The Bay Program, as well as many Chesapeake-related activities, appear likely to win increased funding support when Congress returns in September to complete its budget work.

After the Bush administration initially proposed cutting many of those programs, bipartisan coalitions in both the House and Senate pushed appropriation bills through both chambers during the summer that would not only restore funding for almost all cut programs, but also provide increases for many of them.

Differences between House and Senate versions of the bills will have to be worked out in conference committees when Congress returns from its summer break. The 2002 fiscal year begins Oct. 1.

The EPA’s Bay Program Office, which had been level funded for years and was facing a proposed cut by the administration, would see its budget increase from $19.5 million last year to $20.8 million in the House bill and $20.7 million in the Senate bill.

The Bay Program Office is the focal point for coordinating the state-federal cleanup effort. It supports core Bay monitoring and modeling efforts, as well as Bay-related research, public outreach and some state programs.

In addition, the Senate would provide $1.75 million to continue the Small Watershed Grants program which supports locally based restoration efforts. The House did not include any money specifically earmarked for the grants program.

The administration had originally proposed cutting the Bay Program to $18.7 million, and did not include any money specifically earmarked for Small Water shed Grants.

For the National Oceanic and Atmospheric Administration’s Chesapeake Bay Office, the Senate would provide $3 million, up from the $2.5 million proposed by the administration, with $500,000 earmarked for another small watershed grants program.

In addition, the Senate would provide $500,000 for NOAA to promote the development of multispecies management plans in the Bay, $850,000 for oyster restoration projects and $2 million for blue crab research.

The Senate bill would also launch a three-year, $1.2 million program to fund Bay-related outdoor education projects that would be carried out by nonprofit organizations.

The House bill includes $2.5 million for NOAA’s Chesapeake Bay Office and $2 million for oyster restoration work.

The Senate proposes $1.6 million for the National Park Service’s Chesapeake Bay Gateways Network. The House bill provides $800,000, the same as the administration’s request for the program.

The Senate includes $750,000 for the U.S. Forest Service’s Chesapeake Bay efforts, of which $250,000 is set aside for small watershed grants. The House allots $500,000 for the Forest Service.

Both the House and Senate include $3 million in the Army Corps of Engineers appropriation to support oyster restoration work in the Bay.

Also, both the House and Senate are moving to restore funding to the U.S. Geological Survey’s National Water Quality Assessment Program and its Toxic Substances Hydrology Program. The administration has proposed cutting them by $30 million, a third of their total budget.

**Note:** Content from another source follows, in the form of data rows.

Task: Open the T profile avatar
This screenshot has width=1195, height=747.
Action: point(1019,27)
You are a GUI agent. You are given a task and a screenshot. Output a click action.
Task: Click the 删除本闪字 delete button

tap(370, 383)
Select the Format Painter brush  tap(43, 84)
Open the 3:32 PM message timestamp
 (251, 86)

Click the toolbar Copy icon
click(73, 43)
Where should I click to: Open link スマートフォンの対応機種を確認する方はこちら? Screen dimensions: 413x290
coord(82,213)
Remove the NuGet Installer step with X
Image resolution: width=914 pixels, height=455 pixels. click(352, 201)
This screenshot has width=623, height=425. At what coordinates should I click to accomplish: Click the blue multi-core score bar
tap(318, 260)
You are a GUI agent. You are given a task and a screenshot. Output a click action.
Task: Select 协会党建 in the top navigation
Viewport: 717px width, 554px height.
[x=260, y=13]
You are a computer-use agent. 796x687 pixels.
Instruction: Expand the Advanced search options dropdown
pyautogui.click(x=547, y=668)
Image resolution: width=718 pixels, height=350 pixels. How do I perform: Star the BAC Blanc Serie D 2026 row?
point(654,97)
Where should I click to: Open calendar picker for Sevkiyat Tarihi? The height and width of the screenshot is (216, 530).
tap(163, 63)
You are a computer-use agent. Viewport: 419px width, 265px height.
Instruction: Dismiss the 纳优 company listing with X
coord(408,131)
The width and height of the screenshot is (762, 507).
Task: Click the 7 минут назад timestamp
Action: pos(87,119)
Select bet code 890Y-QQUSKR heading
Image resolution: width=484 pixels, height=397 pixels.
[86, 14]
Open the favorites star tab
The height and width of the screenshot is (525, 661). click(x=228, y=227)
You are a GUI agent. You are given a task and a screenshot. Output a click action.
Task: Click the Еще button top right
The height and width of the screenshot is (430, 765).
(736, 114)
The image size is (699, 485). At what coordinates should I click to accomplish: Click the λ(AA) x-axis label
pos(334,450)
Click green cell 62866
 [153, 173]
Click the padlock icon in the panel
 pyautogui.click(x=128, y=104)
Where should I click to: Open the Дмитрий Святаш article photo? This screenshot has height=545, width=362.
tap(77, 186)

Those monitoring efforts provide important water quality information to state and federal agencies — including the collection of water quality data for the Bay Program. Money was also restored to the USGS Earth Surface Dynamics program, which is studying long-term changes in the Chesapeake system. The administration had proposed a $200,000 cut.

Nationally, the administration’s budget would have cut funding for the EPA’s National Estuary Program, which helps other estuaries develop cleanup plans, from $18.2 million to $17 million. The House would increase funding for the program to $20 million, while the Senate would increase it to $25 million.